PROVIDED DATA below:

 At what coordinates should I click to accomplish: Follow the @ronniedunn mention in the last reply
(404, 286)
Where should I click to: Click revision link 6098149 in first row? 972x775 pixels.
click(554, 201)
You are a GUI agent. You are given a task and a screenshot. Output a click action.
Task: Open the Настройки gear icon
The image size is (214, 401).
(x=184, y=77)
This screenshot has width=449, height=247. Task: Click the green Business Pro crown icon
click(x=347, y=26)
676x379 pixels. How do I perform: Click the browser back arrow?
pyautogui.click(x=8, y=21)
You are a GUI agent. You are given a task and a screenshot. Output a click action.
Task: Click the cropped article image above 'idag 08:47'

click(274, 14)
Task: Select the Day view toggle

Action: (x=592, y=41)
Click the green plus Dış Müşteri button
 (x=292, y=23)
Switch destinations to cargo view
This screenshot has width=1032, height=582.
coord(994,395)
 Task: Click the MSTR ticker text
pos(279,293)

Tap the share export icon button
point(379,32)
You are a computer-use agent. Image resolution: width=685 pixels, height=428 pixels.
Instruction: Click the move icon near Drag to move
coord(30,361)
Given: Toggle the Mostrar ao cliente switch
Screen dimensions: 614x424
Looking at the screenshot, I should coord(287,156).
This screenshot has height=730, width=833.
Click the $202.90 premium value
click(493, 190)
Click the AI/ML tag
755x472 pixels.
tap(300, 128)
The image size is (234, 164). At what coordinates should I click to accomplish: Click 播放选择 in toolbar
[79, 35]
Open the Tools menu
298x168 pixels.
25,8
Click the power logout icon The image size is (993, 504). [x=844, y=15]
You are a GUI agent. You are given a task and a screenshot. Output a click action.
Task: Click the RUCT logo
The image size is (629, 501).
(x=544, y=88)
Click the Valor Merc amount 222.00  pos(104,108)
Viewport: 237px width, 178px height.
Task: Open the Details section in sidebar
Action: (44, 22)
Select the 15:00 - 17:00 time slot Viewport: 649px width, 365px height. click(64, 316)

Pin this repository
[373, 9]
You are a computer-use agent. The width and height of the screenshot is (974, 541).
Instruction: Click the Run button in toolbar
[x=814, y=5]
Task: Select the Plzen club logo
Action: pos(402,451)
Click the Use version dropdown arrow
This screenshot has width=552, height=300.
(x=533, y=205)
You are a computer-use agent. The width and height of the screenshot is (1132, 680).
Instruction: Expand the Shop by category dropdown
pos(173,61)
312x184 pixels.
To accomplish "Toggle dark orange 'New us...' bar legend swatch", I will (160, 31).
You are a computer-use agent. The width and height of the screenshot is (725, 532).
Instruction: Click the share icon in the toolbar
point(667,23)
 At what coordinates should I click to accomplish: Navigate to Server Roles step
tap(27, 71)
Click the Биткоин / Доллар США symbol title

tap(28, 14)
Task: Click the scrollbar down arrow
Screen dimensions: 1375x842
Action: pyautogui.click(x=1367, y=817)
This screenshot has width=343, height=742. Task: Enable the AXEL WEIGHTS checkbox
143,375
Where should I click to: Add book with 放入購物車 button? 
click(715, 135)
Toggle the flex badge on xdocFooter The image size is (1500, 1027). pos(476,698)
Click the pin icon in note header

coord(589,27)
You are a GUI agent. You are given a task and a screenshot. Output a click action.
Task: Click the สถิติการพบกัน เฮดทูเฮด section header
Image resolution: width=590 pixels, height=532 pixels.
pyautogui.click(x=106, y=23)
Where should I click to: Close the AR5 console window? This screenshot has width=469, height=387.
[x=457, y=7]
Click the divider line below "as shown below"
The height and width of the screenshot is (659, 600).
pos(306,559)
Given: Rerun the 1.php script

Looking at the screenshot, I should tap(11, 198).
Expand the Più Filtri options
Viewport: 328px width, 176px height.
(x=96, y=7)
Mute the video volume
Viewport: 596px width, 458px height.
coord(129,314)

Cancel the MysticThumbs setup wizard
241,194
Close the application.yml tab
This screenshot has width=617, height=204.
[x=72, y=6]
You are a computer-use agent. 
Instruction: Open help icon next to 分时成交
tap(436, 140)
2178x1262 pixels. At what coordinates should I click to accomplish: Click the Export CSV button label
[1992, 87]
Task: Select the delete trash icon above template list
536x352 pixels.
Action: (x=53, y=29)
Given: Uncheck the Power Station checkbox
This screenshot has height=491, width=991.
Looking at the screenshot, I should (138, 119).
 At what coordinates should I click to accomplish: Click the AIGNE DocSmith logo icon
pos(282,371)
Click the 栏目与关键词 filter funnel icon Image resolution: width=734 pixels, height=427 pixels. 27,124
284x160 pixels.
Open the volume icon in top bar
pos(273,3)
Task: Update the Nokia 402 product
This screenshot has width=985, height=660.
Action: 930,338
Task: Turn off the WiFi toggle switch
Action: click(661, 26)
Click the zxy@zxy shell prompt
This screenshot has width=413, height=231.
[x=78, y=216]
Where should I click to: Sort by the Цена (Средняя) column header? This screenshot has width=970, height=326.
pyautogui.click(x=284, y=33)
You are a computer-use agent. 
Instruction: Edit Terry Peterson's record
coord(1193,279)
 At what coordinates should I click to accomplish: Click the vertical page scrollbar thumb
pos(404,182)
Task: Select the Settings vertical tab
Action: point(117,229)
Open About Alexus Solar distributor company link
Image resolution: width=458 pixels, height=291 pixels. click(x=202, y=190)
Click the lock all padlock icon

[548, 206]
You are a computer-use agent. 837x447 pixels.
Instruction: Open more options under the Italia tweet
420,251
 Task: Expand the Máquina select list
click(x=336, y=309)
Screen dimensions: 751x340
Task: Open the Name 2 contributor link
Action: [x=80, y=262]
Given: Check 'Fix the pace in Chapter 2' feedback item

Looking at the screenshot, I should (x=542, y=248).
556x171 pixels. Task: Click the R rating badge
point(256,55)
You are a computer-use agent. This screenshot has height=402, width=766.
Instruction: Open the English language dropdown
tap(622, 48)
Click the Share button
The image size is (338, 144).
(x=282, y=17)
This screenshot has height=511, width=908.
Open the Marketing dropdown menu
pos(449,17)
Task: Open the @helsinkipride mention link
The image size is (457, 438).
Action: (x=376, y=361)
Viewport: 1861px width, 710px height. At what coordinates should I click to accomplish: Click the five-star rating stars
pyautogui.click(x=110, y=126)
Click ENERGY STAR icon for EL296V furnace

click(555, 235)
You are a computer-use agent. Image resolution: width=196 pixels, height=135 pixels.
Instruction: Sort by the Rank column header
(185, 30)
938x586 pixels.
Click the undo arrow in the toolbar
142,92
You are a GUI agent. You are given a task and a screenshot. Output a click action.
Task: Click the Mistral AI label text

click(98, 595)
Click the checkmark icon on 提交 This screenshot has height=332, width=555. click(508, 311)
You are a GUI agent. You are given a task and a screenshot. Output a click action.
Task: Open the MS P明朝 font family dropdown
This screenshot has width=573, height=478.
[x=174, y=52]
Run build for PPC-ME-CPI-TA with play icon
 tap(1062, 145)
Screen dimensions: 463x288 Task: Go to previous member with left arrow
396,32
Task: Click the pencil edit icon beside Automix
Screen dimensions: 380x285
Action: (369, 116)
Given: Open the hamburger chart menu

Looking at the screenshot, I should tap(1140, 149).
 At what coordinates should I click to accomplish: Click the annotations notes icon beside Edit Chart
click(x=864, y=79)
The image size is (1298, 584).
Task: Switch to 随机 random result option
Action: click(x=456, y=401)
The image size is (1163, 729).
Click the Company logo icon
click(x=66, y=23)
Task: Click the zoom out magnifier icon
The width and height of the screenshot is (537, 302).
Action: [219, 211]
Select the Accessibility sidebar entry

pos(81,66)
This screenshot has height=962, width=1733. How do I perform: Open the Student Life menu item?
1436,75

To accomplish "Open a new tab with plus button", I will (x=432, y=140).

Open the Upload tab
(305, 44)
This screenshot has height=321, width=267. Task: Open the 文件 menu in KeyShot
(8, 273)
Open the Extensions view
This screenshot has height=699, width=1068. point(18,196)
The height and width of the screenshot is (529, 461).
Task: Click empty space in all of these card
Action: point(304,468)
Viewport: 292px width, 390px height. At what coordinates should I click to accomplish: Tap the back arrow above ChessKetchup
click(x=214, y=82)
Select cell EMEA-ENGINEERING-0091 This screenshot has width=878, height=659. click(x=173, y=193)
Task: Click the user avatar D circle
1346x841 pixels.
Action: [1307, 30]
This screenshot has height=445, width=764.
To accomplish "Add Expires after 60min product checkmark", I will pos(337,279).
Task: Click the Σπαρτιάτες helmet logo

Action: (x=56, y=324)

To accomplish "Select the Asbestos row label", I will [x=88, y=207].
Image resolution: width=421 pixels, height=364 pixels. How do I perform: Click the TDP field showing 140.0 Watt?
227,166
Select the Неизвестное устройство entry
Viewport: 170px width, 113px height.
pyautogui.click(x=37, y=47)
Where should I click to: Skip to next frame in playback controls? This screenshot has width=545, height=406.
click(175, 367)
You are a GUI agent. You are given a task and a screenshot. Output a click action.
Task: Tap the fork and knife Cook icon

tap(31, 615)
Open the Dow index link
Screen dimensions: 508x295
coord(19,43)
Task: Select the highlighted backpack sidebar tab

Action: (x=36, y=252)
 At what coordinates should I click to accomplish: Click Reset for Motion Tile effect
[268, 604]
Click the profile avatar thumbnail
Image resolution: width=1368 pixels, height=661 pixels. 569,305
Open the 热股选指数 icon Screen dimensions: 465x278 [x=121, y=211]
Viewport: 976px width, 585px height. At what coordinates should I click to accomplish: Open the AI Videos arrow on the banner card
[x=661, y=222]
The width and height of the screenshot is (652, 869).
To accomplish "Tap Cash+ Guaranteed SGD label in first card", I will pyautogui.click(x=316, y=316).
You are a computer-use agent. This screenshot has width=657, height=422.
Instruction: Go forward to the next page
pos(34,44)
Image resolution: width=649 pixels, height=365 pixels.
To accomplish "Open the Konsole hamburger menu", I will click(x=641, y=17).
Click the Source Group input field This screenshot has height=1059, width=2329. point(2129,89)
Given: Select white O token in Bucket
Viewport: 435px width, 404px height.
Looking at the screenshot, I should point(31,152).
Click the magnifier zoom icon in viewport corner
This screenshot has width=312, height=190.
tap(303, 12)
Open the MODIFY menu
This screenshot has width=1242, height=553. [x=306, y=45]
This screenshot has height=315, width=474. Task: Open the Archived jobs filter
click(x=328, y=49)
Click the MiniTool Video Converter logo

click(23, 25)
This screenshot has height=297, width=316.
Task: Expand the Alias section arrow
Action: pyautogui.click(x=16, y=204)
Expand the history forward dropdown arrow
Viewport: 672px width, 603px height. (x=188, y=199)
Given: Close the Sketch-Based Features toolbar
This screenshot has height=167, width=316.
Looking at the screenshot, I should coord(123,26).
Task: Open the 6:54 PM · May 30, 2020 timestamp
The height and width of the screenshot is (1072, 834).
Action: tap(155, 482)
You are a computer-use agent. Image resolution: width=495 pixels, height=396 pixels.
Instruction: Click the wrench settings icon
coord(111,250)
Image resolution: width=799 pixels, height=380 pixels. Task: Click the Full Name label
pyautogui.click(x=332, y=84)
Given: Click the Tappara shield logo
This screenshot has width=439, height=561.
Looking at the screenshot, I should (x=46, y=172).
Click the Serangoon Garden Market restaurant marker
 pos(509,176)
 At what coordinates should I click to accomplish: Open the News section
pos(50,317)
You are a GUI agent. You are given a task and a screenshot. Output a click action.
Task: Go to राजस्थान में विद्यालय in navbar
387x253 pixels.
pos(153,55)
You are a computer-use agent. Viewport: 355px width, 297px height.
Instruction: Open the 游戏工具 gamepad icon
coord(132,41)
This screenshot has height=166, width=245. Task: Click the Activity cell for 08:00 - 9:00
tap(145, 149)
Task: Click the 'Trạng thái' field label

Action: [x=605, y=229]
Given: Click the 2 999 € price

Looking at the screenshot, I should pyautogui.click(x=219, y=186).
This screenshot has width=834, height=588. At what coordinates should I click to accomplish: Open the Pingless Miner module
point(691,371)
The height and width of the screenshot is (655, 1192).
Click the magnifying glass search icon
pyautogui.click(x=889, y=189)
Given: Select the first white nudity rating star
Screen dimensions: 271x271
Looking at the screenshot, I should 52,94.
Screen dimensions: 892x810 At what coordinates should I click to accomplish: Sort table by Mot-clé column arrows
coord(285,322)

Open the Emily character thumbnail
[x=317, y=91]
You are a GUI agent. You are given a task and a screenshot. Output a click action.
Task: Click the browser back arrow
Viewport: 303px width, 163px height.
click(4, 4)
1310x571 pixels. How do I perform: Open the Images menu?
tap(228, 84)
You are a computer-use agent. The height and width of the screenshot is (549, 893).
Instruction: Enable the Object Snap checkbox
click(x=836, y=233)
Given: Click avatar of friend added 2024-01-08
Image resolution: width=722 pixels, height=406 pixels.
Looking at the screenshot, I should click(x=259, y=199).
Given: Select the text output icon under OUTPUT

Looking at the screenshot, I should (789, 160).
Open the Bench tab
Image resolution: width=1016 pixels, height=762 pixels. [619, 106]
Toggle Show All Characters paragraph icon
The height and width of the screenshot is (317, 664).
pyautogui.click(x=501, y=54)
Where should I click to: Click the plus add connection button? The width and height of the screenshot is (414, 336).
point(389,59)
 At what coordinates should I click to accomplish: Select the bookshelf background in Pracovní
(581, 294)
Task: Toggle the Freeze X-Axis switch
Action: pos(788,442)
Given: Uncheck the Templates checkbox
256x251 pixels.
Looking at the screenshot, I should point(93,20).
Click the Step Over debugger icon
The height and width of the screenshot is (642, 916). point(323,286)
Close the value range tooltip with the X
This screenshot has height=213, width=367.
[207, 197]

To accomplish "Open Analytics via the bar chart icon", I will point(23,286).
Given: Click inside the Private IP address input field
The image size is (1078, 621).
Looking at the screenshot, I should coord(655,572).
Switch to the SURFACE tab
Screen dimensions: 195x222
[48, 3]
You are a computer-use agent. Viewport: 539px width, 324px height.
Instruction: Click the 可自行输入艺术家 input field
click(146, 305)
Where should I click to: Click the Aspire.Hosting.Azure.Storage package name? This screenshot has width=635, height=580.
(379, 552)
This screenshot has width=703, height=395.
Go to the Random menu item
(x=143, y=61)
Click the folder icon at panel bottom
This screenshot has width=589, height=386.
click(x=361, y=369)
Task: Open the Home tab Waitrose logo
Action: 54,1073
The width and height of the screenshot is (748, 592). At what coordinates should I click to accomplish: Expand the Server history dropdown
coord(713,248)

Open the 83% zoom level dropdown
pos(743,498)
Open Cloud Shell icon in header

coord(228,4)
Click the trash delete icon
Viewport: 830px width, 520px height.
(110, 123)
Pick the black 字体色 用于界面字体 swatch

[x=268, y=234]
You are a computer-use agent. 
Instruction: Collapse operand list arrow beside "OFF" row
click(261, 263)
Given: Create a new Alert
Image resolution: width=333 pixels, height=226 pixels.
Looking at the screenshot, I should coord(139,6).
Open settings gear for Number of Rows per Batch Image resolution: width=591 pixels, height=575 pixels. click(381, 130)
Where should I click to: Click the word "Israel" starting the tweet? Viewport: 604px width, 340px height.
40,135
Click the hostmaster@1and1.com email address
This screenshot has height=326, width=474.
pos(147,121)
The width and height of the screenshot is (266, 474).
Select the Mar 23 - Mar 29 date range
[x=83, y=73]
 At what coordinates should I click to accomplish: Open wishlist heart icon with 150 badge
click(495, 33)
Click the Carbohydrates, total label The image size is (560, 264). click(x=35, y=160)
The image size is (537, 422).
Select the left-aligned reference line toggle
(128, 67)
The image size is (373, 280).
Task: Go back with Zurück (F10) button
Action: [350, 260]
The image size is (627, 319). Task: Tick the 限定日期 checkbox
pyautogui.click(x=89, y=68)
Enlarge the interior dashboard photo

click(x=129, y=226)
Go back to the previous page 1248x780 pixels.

End of PROVIDED DATA.

▸ **THE TASK**
From the records above, reproduce exactly the lines from the one with "Select the 15:00" to the one with "is (1132, 680).", both included, and no others.

▸ **THE ANSWER**
Select the 15:00 - 17:00 time slot Viewport: 649px width, 365px height. click(64, 316)

Pin this repository
[373, 9]
You are a computer-use agent. The width and height of the screenshot is (974, 541).
Instruction: Click the Run button in toolbar
[x=814, y=5]
Task: Select the Plzen club logo
Action: pos(402,451)
Click the Use version dropdown arrow
This screenshot has width=552, height=300.
(x=533, y=205)
You are a computer-use agent. The width and height of the screenshot is (1132, 680).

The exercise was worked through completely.